After cremations as part of the cremation services offered in Dayton, OH, grief – intense grief – will be your companion for quite a while. Grief takes a tangible toll on every aspect of your life and can affect your physical, mental, and emotional well-being.
Grief will zap your energy in the days and weeks following the death of your loved one. You may feel as though it takes everything you have just to get out of bed in the morning. Facing the day ahead may seem impossible. Facing the night that follows may be excruciatingly painful.
When you’re this tired and this sorrowful, it is natural to try to self-comfort. However, self-comfort comes in two varieties: unhealthy and healthy.
Unhealthy self-comfort can include many behaviors or activities that can increase health risks and problems and can lead to long-term negative effects on your body.
One such activity may be to overindulge in foods that make you temporarily feel better. Most of us have comfort foods or favorite foods that we turn to when we’re feeling bad or we’re having a hard time.
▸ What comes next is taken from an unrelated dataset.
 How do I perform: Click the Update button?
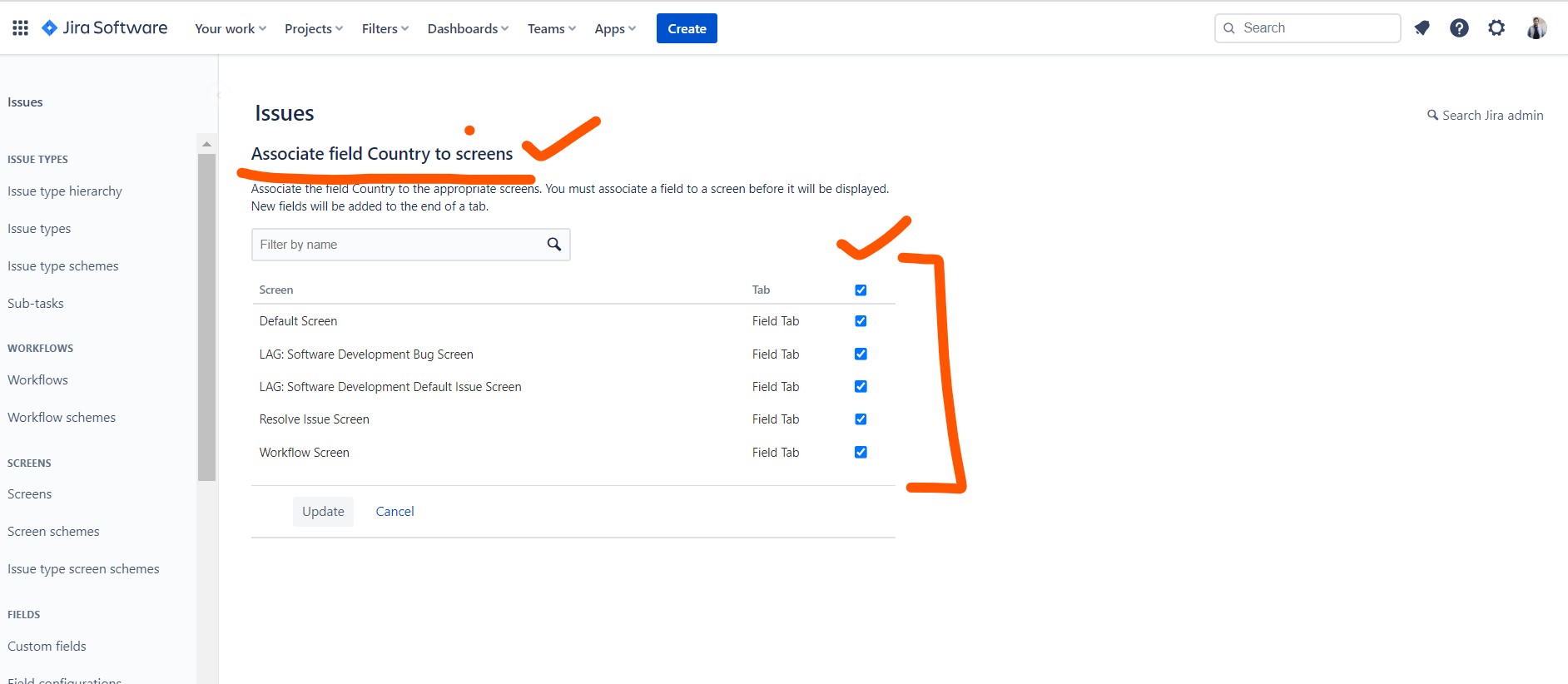tap(323, 512)
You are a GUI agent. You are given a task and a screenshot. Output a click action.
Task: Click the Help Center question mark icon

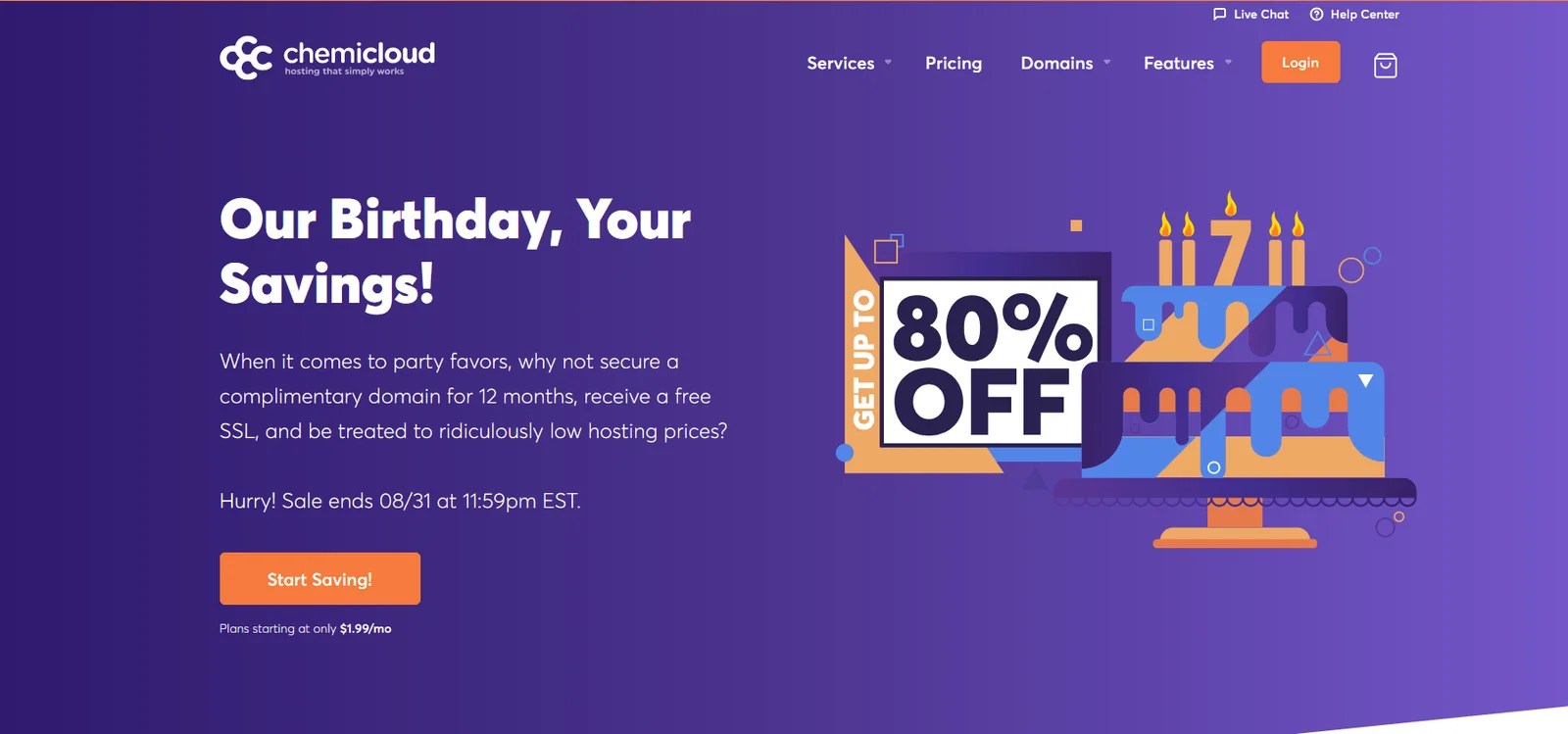click(1316, 14)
Not all comfort foods or favorite foods are necessarily unhealthy, but many are. These comfort foods can include foods that are loaded with salt, loaded with sugar, or are high in fat. If you find yourself eating fast food every meal, or not even eating regular meals, but snacking on potato chips, cakes, pies, ice cream, or pizza and fried foods, then you are probably overloading your body with unhealthy foods.
Over time, this can lead to weight gain, more sluggishness, and a weakened immune system, making you more susceptible to getting sick more often. Long-term intake of these kinds of foods can lead to elevated blood pressure and cardiac problems.
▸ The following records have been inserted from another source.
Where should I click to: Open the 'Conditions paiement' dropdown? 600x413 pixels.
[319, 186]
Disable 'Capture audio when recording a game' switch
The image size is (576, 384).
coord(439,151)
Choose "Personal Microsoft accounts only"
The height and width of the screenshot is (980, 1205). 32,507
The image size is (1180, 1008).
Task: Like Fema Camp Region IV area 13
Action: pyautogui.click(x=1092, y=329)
Another unhealthy activity may be increased consumption of alcohol. Drinking alcohol can seem like a good way to dull the pain of grief. The more you drink, the less it hurts. However, alcohol is actually a depressant, so while it may initially seem to make you feel better, it can actually deepen your feelings of sorrow and sadness as you drink more.
Prolonged excessive alcohol consumption also has long-term risks, including thiamine deficiencies (affects cognition) and liver damage. The liver filters all the toxins out of your body. It can repair itself up to a certain point, but when the damage occurs at a faster rate than the liver can do the repairs, scar tissue forms on the liver and it becomes less able to remove toxins.
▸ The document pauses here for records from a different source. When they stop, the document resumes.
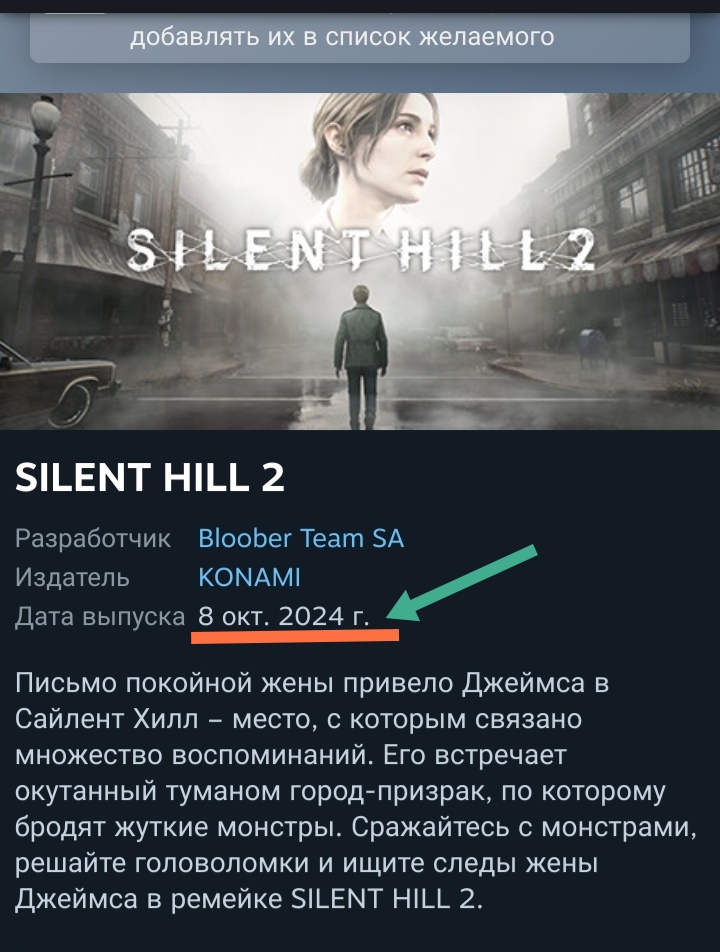720x952 pixels.
Task: Click the wishlist notice box at the top
Action: pyautogui.click(x=360, y=38)
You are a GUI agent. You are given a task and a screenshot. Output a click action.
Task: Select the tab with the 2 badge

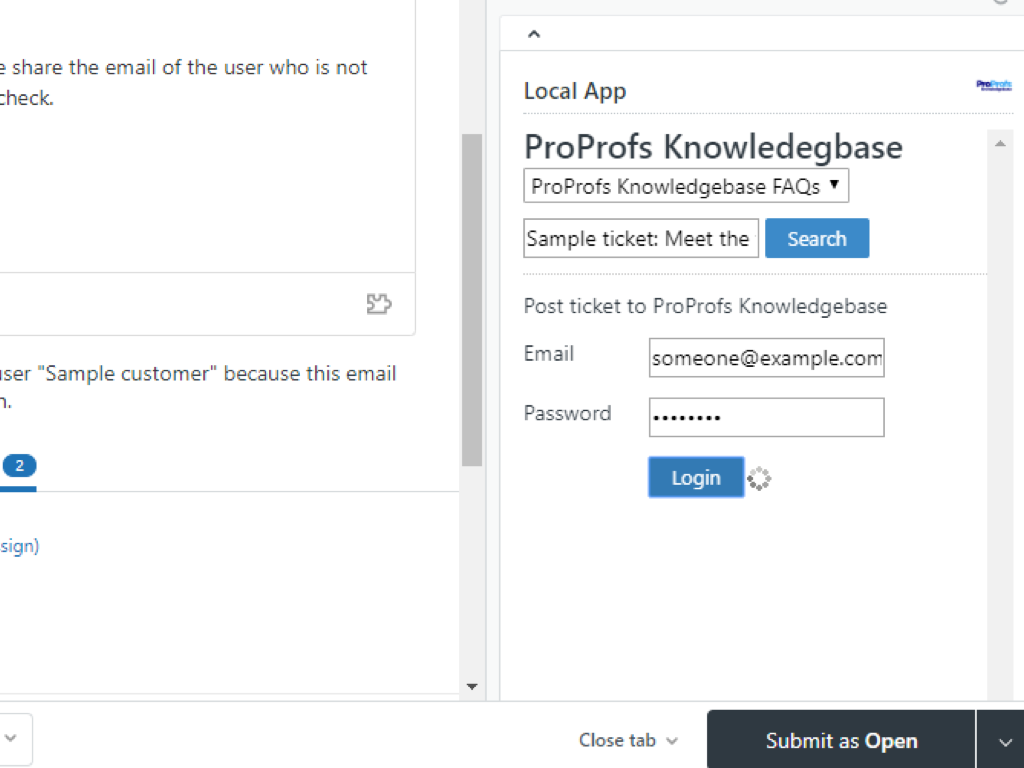[19, 466]
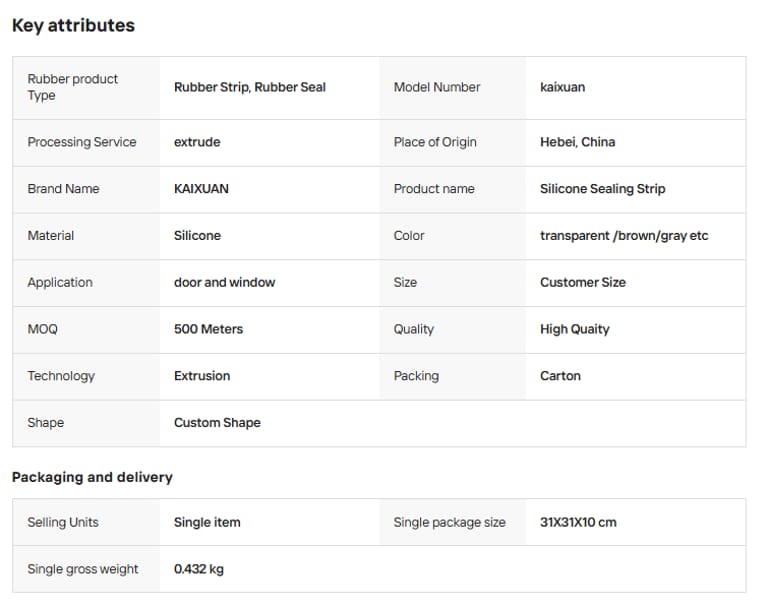Click the 500 Meters MOQ value
This screenshot has height=608, width=768.
tap(208, 329)

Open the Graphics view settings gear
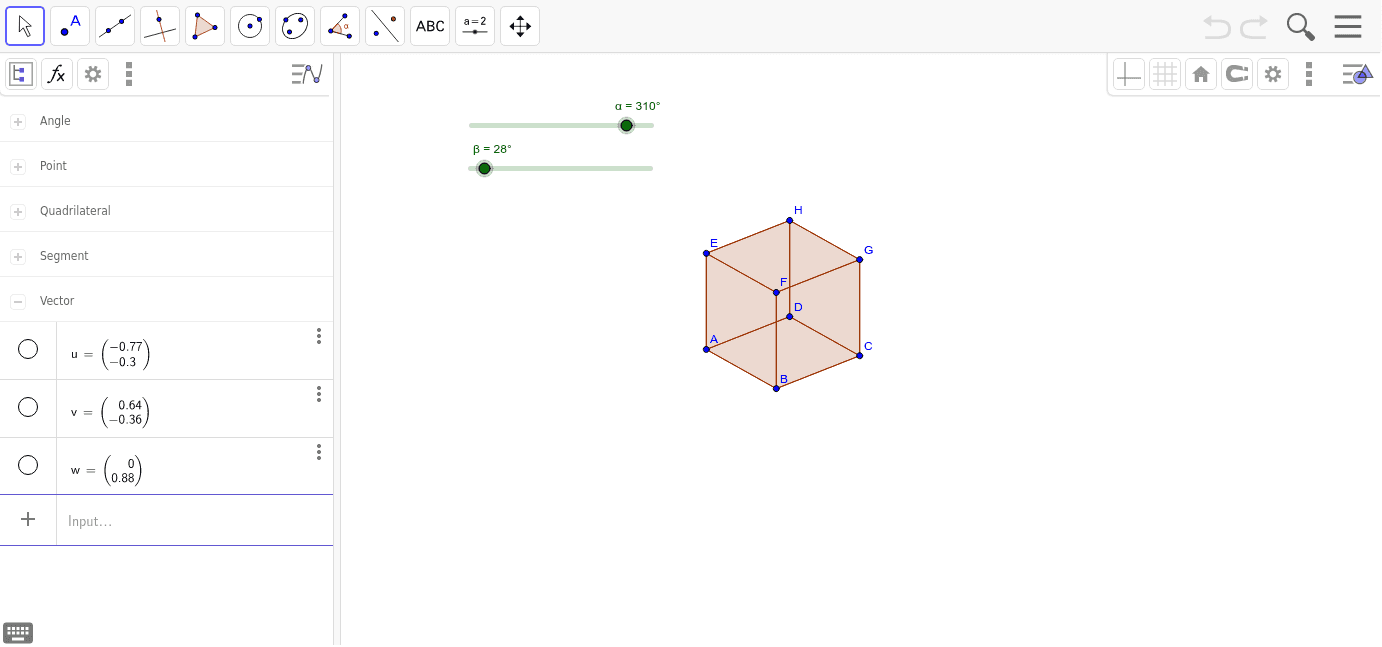point(1272,73)
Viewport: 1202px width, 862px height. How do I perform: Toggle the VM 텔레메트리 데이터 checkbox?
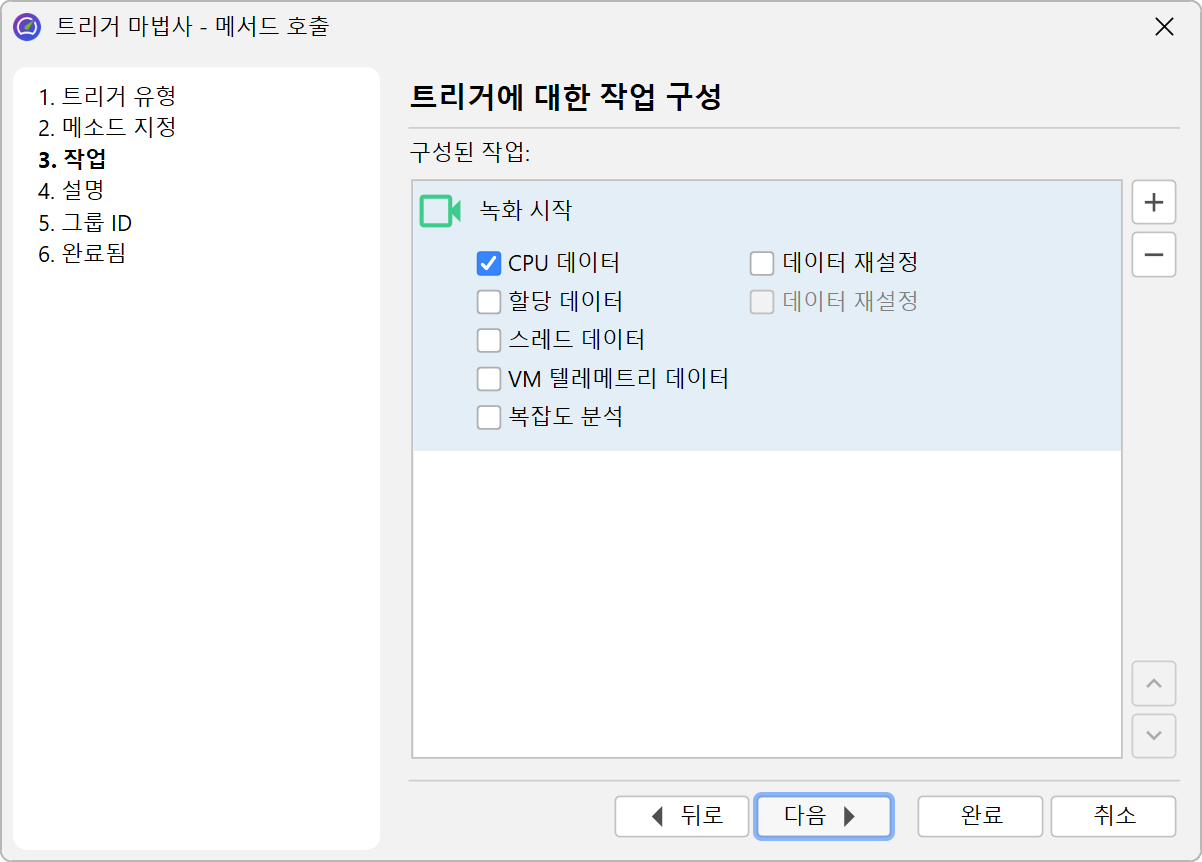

Total scarring of the liver is known as cirrhosis of the liver. At this point of liver damage, the liver is no functioning at all. Toxins build up in the body, causing blood pooling (the inability of blood to circulate properly through the body), fluid buildup around the abdomen that impedes kidney and bowel functioning, extreme itchiness, blood vessel breakage in the esophagus (high and fast fatality rate), and severe cognitive impairment.
Liver failure also impairs the body’s ability to absorb food and malnutrition occurs. Additionally, because the appetite decreases and the pressure of the fluid buildup on the abdomen lead to a constant feeling of fullness, liver failure will result in a form of starvation, where little or no food is eaten.
The combination of all these symptoms of liver failure leads to death.